ABIOTISCHE AANTASTINGEN: KALIUMGEBREK
Symptomen:
Beginnende kaliumgebreksverschijnselen uiten zich doorgaans als een tussennervige vergeling, soms met een roze tot paarsachtige tint. Soms is dit beperkt tot het hoger in de kroon aanwezige blad of het blad van de jonge scheuten. Bij matig kaliumgebrek heeft het gehele blad een gelige kleur, soms met een paarsachtige tint.
Bij matig tot zwaar kaliumgebrek vertonen de bladeren tevens onregelmatige bladrandnecrose en necrotische kringen in het tussennervig bladweefsel. Dit wordt doorgaans voorafgegaan door chloroseverschijnselen die, afhankelijk van de boomsoort, paars tot paarsbruin van kleur kunnen zijn. Het blad is doorgaans kleiner dan normaal. De jaarlijkse takscheutvorming is gering tot zeer gering.
Soms ontstaan na enige tijd heksenbezemachtige structuren in de periferie van de kroon.
Bij naaldbomen uit kaliumgebrek zich doorgaans als een vergeling van de naalduiteinden die geleidelijk overgaat in de nog groene naaldbasis. Dit is het duidelijkst waarneembaar in het begin van het voorjaar. Bij zwaar kaliumgebrek vergelen de gehele naalden, met name die aan het einde van de scheuten. Bij bomen met naalden in groepen (o.a. lariks) verkleuren vooral de naalden op de kortloten.
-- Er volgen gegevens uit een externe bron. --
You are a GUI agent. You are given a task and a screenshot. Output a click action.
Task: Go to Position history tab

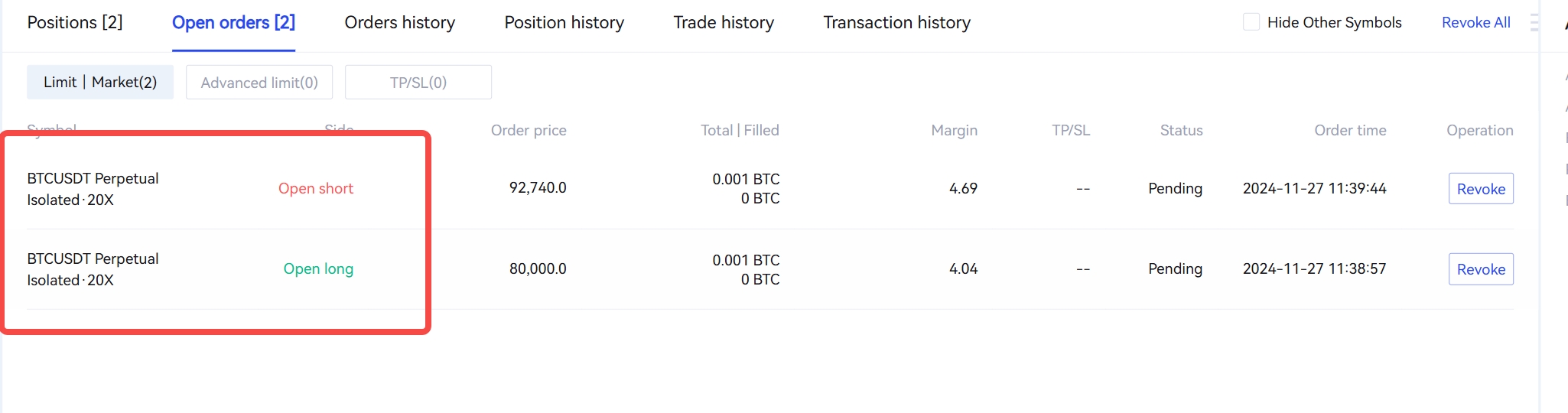point(564,23)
Mogelijke verwarring met andere aantastingen:
– Chloridenschade (zoutschade);
– Magnesiumgebrek (bij lichte gebreksverschijnselen);
– Droogteschade;
– Diverse bladvlekkenziektes (o.a. Sharka).
Schade:
Chronisch kaliumgebrek heeft een negatieve invloed op de twijglengtevorming en leidt tot (aanmerkelijke) groeivertraging. Tevens verhoogt het de gevoeligheid voor vorst en droogte van de bomen.
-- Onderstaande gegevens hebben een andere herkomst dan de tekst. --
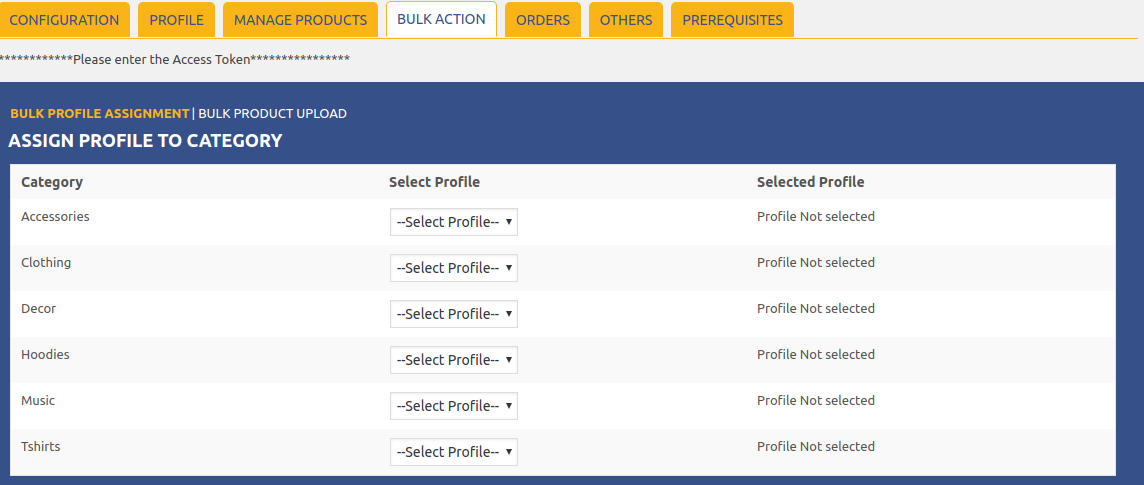
Task: Click the Select Profile column header
Action: pos(434,182)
Voorwaarden voor het optreden van de aantasting:
Kaliumgebrek kan ontstaan door een onvoldoende aanwezigheid van opneembaar kalium in de bodem (bijvoorbeeld op armere zandgronden, of de zure venige gronden) of een onvoldoende opneembaarheid van aanwezig kalium als gevolg van kaliumfixatie (op bepaalde kleigronden) of als gevolg van een te laag gehalte aan bodemzuurstof (bijvoorbeeld door waterstagnatie, aardgasschade of de aanwezigheid van gesloten verhardingen). Op kalkrijke gronden is de kans op het optreden van kaliumgebrek als regel wat hoger dan op de niet kalkrijke gronden.
Diagnose:
Aan de hand van een chemische bladanalyse. Hieruit kan worden afgeleid of het kaliumgehalte in het blad in absolute zin voldoende is of te laag. Bij naaldboomsoorten ligt de ondergrens tussen 4 á 5 g K (als element) per kg droge stof en bij loofbomen tussen 3,5 en 8, afhankelijk van de boomsoort. Eveneens dient de K/Ca verhouding in het blad groter te zijn dan 1. Ligt deze tussen in 0,5 en 1, dan is er kans op relatief K-gebrek; is de verhouding < 0,5 dan is sprake van relatief K-gebrek. Daarnaast is ook de verhouding met het in het blad aanwezige stikstof van belang. Bij een N/K-verhouding > 4 kan relatief K-gebrek optreden.
Bestrijding:
Kaliumgebrek kan doorgaans door bemesting met een kaliummeststof worden opgeheven, op voorwaarde dat de bodemluchthuishouding in orde is. Is dat niet het geval, dan zal dit allereerst op orde moeten worden gebracht.
De dosering dient te zijn afgestemd op de chemische bodemsituatie (c.q. de hoeveelheid opneembaar kalium die reeds in de bodem aanwezig is). Als ruwe indicatie bij een bodemchemische analyse geldt voor de lichtere gronden voor het niveau waarbij K-gebrek kan optreden een gehalte van minder dan 5 á 10 mg K 20 / 100 g droge grond (al naar gelang het kleigehalte; naarmate dat hoger is moet ook het gehalte aan K hoger zijn) en voor de zwaardere gronden een gehalte van minder dan 10 á 15.
Een hoger gehalte, c.q. mestgift kan nodig zijn in situaties waar sprake is van kaliumfixatie of de aanwezigheid van een bodemvegetatie met kalium-concurrerende soorten (o.a. grassen). Een dichte grasvegetatie boven de wortelprojectie kan desgewenst worden verwijderd.